Oggi gli inquirenti svizzeri sentiranno la testimone che il 31 dicembre del 2019 aveva girato un video all'interno del locale in cui si vedono le bottiglie scintillanti molto vicine al soffitto e si sente un cameriere gridare: «Attenzione alla schiuma! Occhio alla schiuma», alludendo al pericolo di incendio, sei anni prima del rogo.

Il ministro degli Esteri Antonio Tajani ha evocato ancora l'ipotesi di un cambio del magistrato incaricato dell'inchiesta sulla strage: «Uno è libero di decidere, si può anche cambiare magistrato: se lo richiedono, si può andare con il giudice di un altro cantone. Nessun incidente diplomatico, soltanto pretendiamo che si faccia giustizia. Ci sono morti e feriti italiani, non è una questione secondaria per noi».
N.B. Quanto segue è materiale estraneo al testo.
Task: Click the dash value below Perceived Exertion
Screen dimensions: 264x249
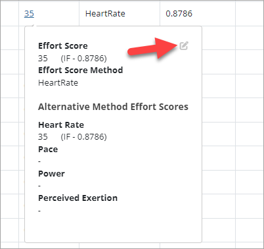Action: (x=39, y=211)

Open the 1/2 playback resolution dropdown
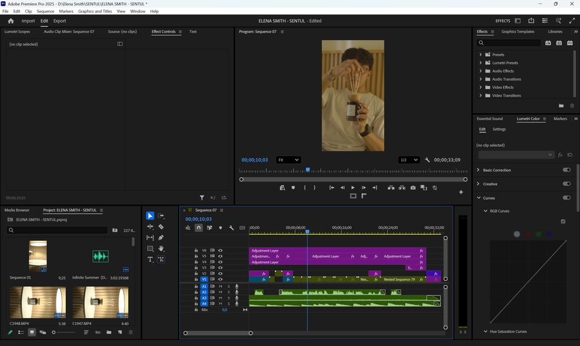point(408,160)
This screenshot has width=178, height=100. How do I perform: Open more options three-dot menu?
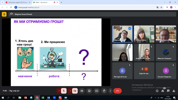(x=110, y=91)
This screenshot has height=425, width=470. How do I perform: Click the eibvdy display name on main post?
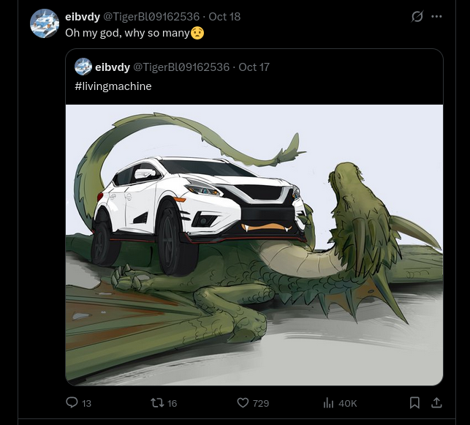point(83,16)
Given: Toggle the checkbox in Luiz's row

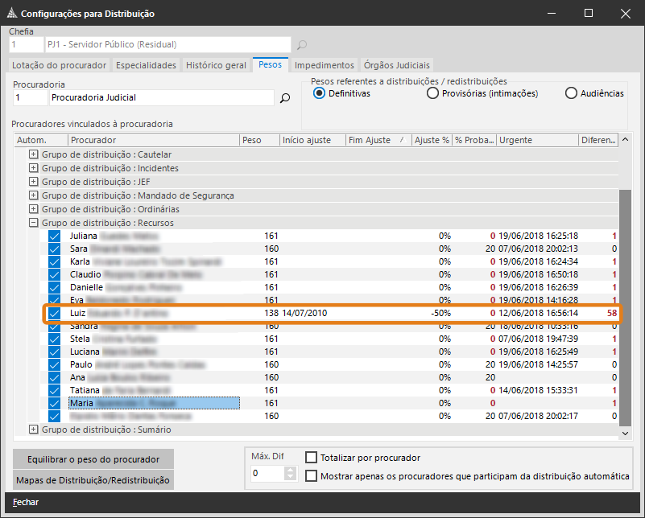Looking at the screenshot, I should pyautogui.click(x=54, y=313).
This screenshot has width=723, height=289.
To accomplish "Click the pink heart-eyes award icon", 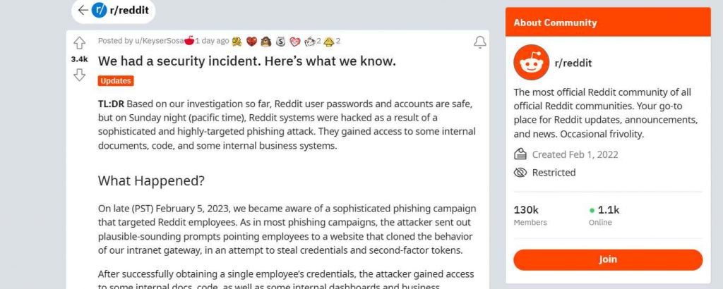I will pos(295,42).
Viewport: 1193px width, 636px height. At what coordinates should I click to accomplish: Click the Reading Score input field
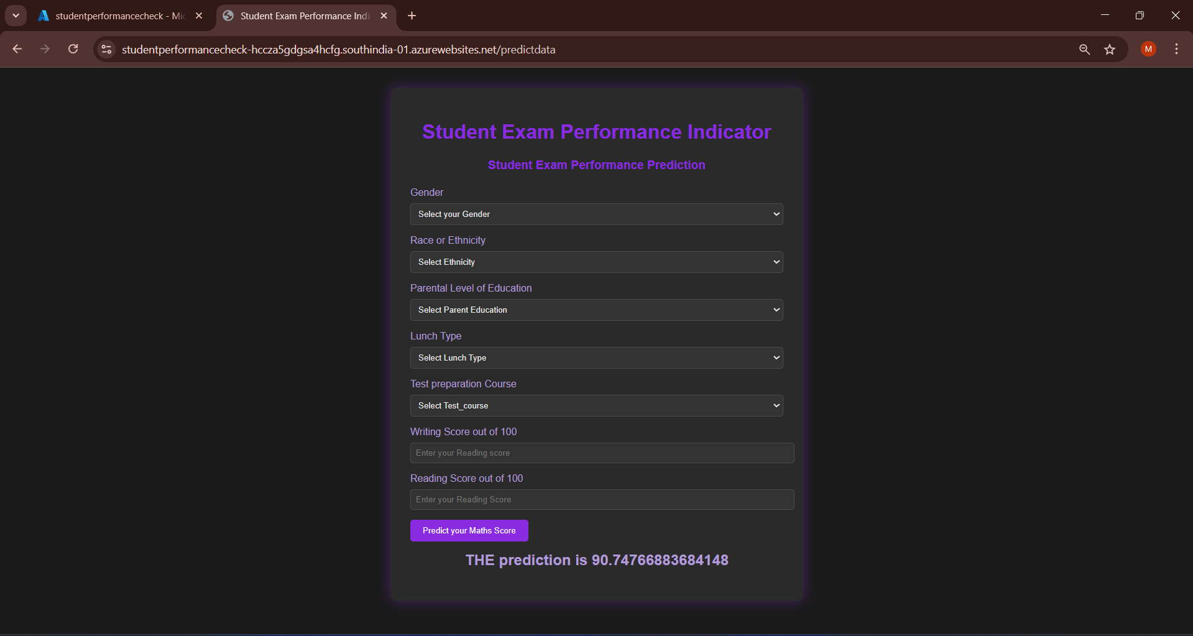click(x=602, y=499)
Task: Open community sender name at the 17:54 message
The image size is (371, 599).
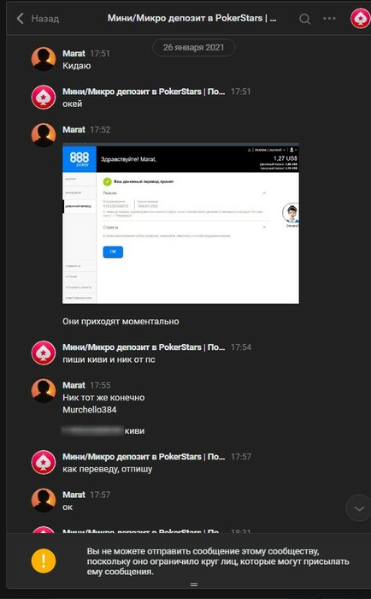Action: click(144, 347)
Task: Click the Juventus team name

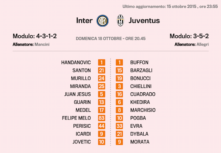Action: [144, 20]
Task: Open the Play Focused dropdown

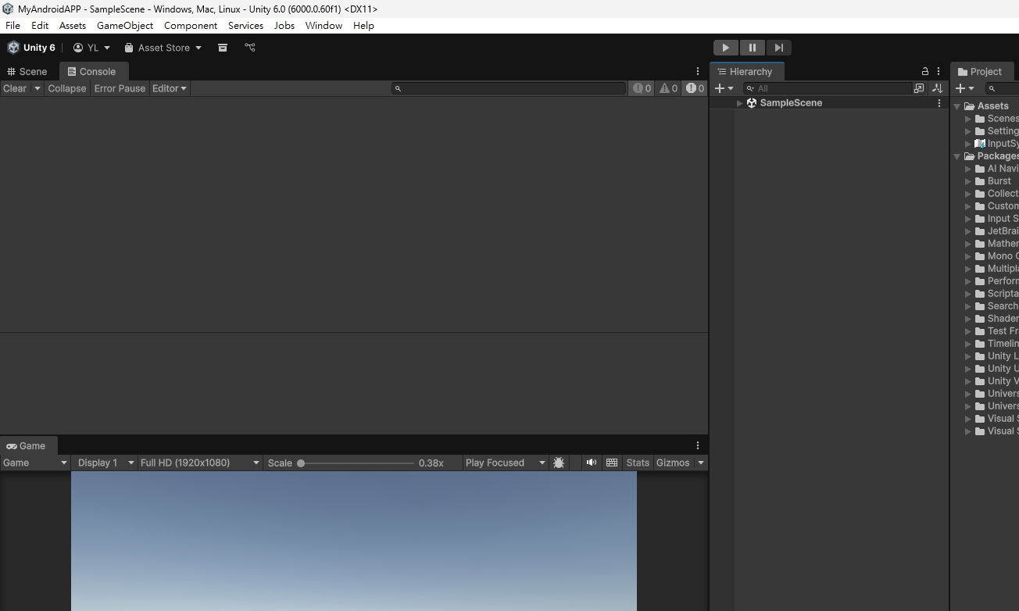Action: click(x=505, y=463)

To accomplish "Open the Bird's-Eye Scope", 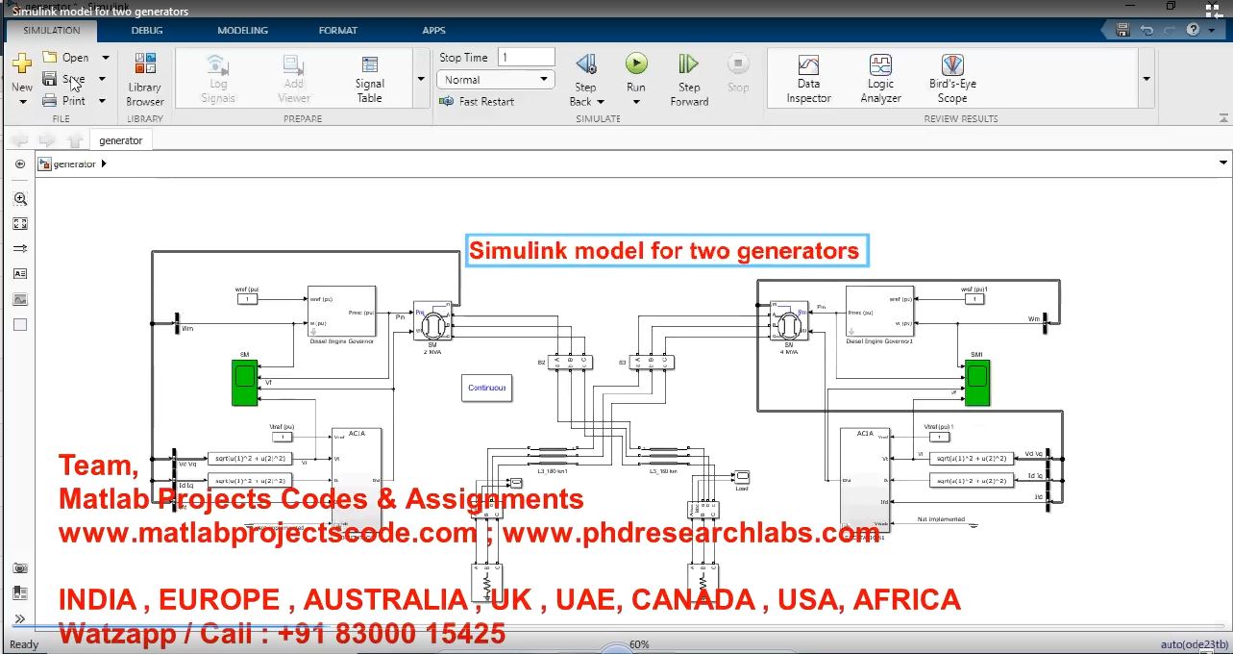I will coord(951,79).
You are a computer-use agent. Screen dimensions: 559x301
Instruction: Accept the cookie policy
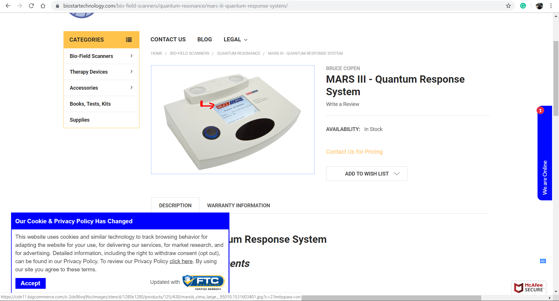pyautogui.click(x=31, y=283)
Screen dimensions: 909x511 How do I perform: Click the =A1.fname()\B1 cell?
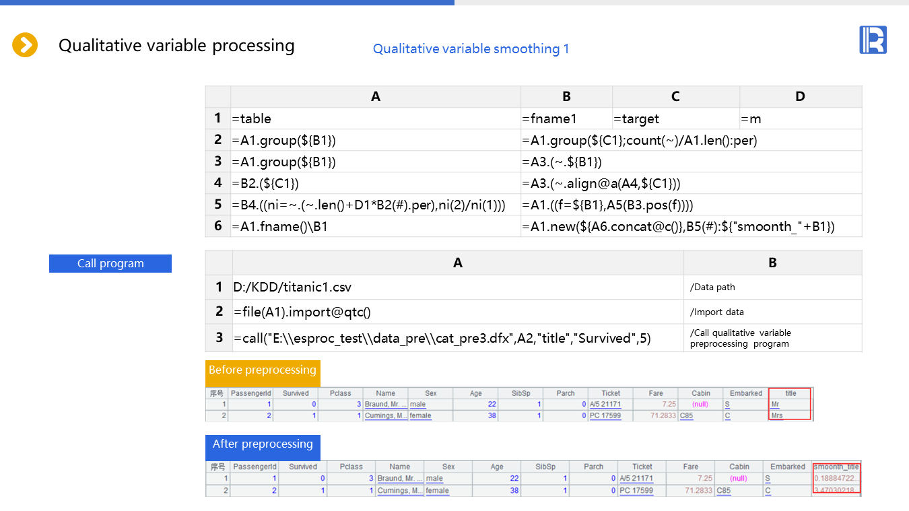375,226
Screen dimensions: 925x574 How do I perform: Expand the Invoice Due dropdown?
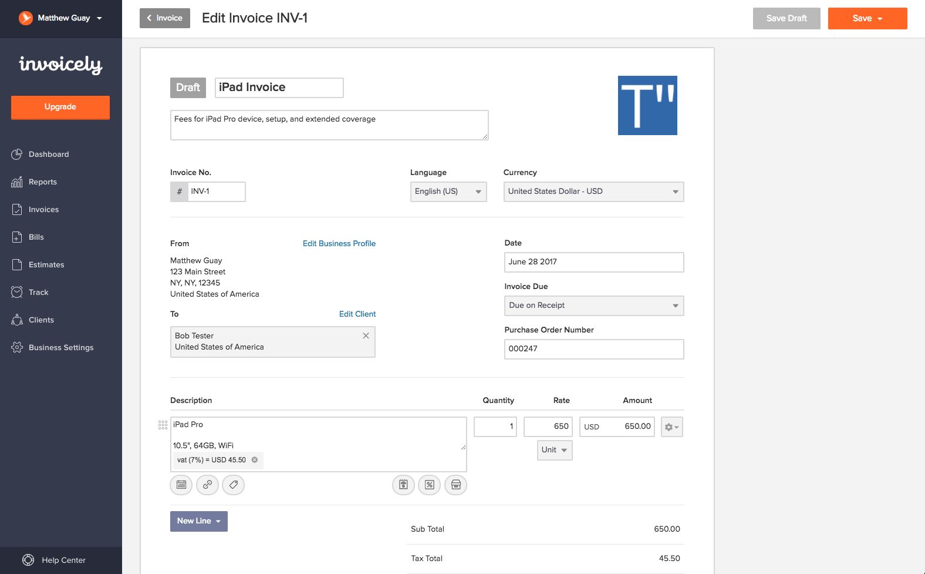(x=593, y=306)
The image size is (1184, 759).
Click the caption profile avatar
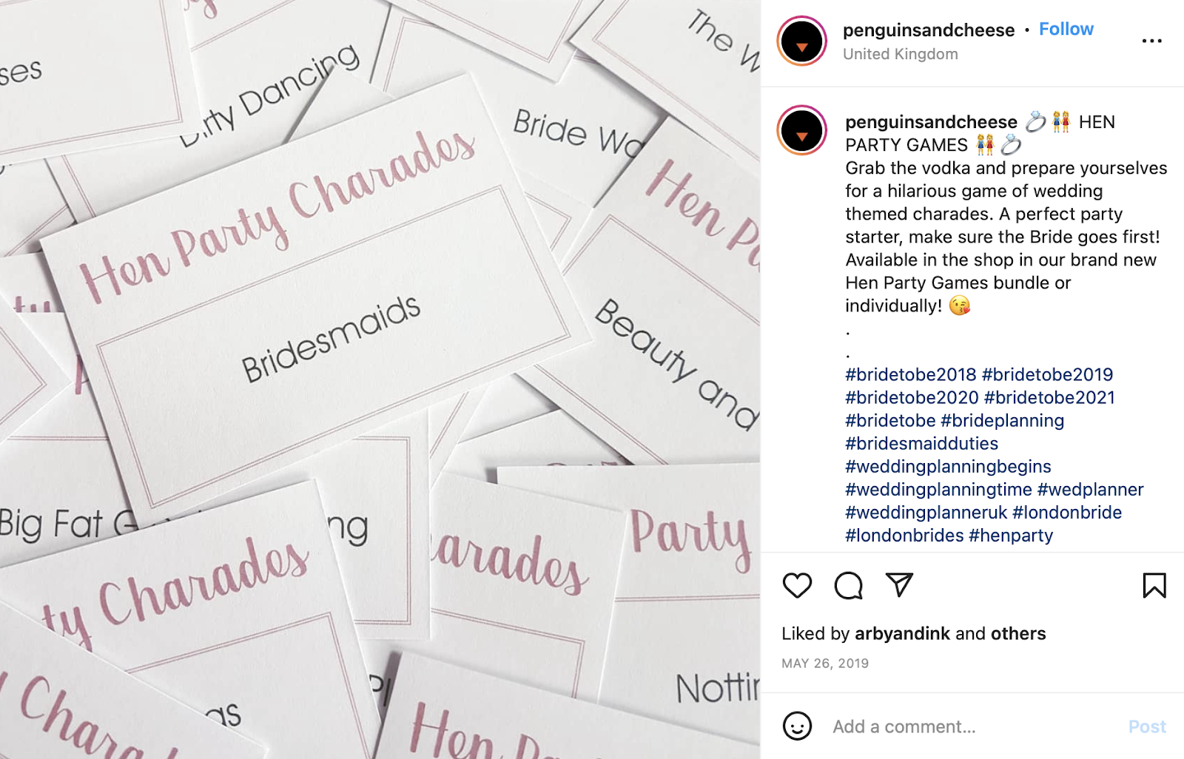pyautogui.click(x=801, y=130)
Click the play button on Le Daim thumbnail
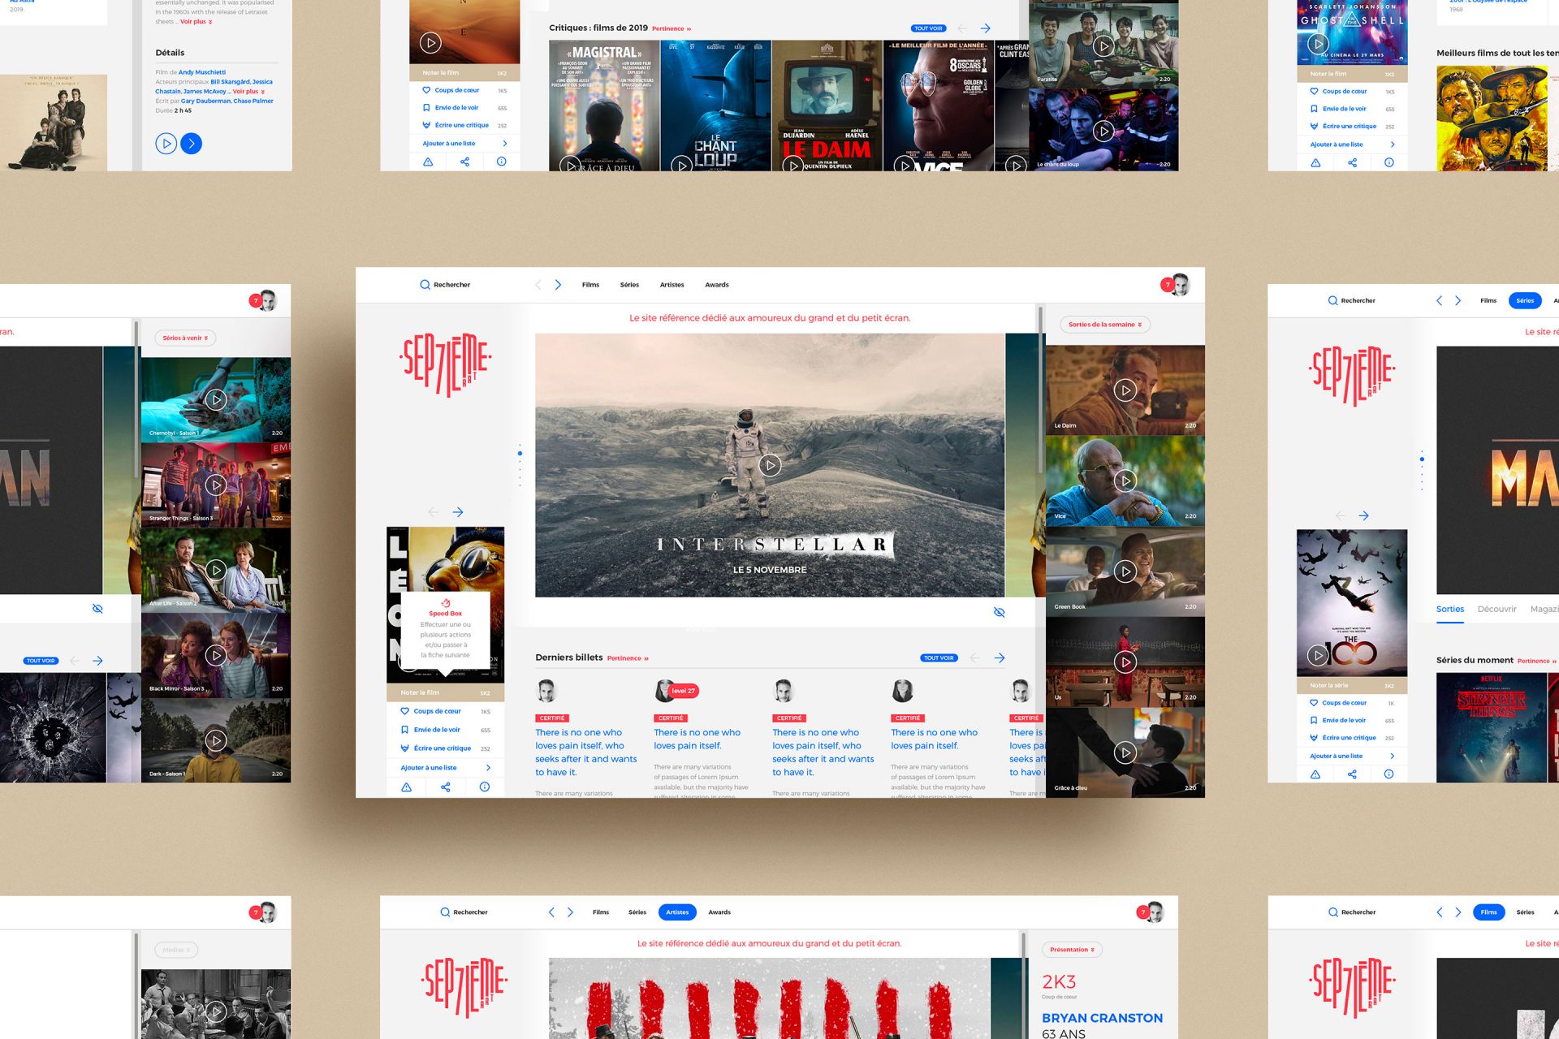Image resolution: width=1559 pixels, height=1039 pixels. [1123, 389]
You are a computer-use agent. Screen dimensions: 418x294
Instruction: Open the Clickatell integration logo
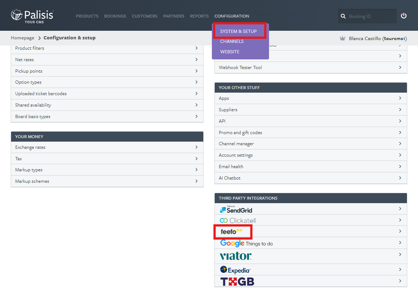tap(238, 220)
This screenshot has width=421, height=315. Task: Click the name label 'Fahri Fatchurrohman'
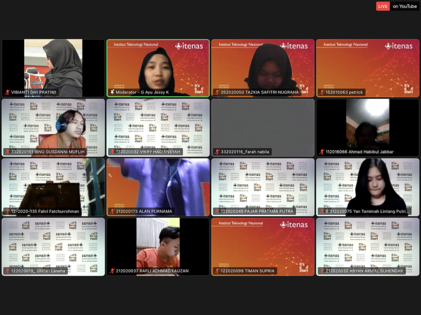(45, 211)
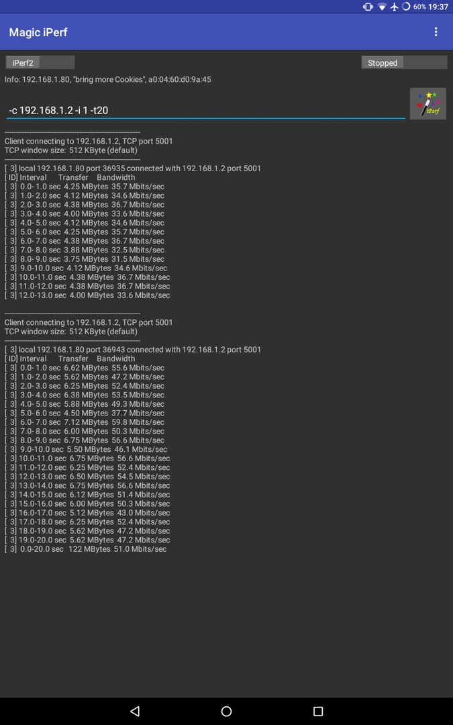Tap the first Interval Transfer Bandwidth header

point(70,177)
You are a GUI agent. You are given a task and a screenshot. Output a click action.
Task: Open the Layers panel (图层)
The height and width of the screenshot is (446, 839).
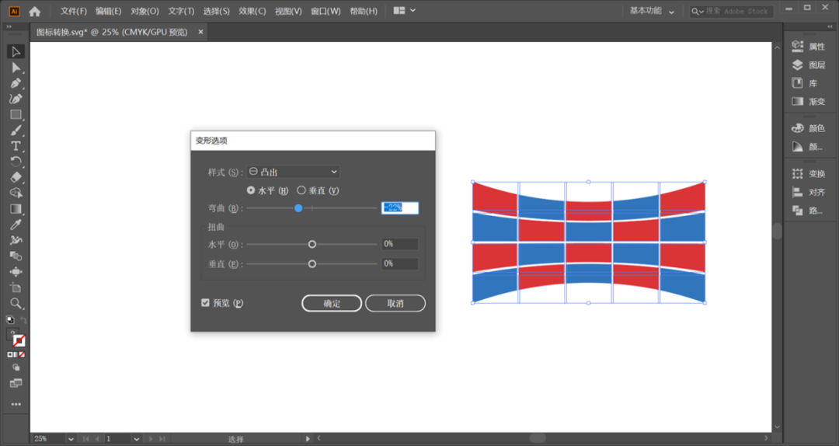809,64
Per questo resta ferma la decisione di subordinare il rientro in Svizzera dell'ambasciatore Gian Lorenzo Cornado all'avvio di «un'effettiva collaborazione» tra le autorità giudiziarie dei due Stati e alla concreta istituzione di una squadra investigativa comune. Le perplessità sul modo di condurre l'inchiesta da parte degli elvetici sono diffuse non soltanto sul fronte italiano. Secondo un sondaggio della svizzera Rsi, alla domanda «avete fiducia nella procedura condotta dalle autorità vallesane», solo il 28 per cento ha risposto «sì», a fronte di una maggioranza di «no» del 71 per cento. E ieri presidente della Repubblica Sergio Mattarella ha incontrato a Dubai il papà di Emanuele Galeppini, il sedicenne genovese morto nel rogo. A lui il sostegno e la vicinanza dello Stato.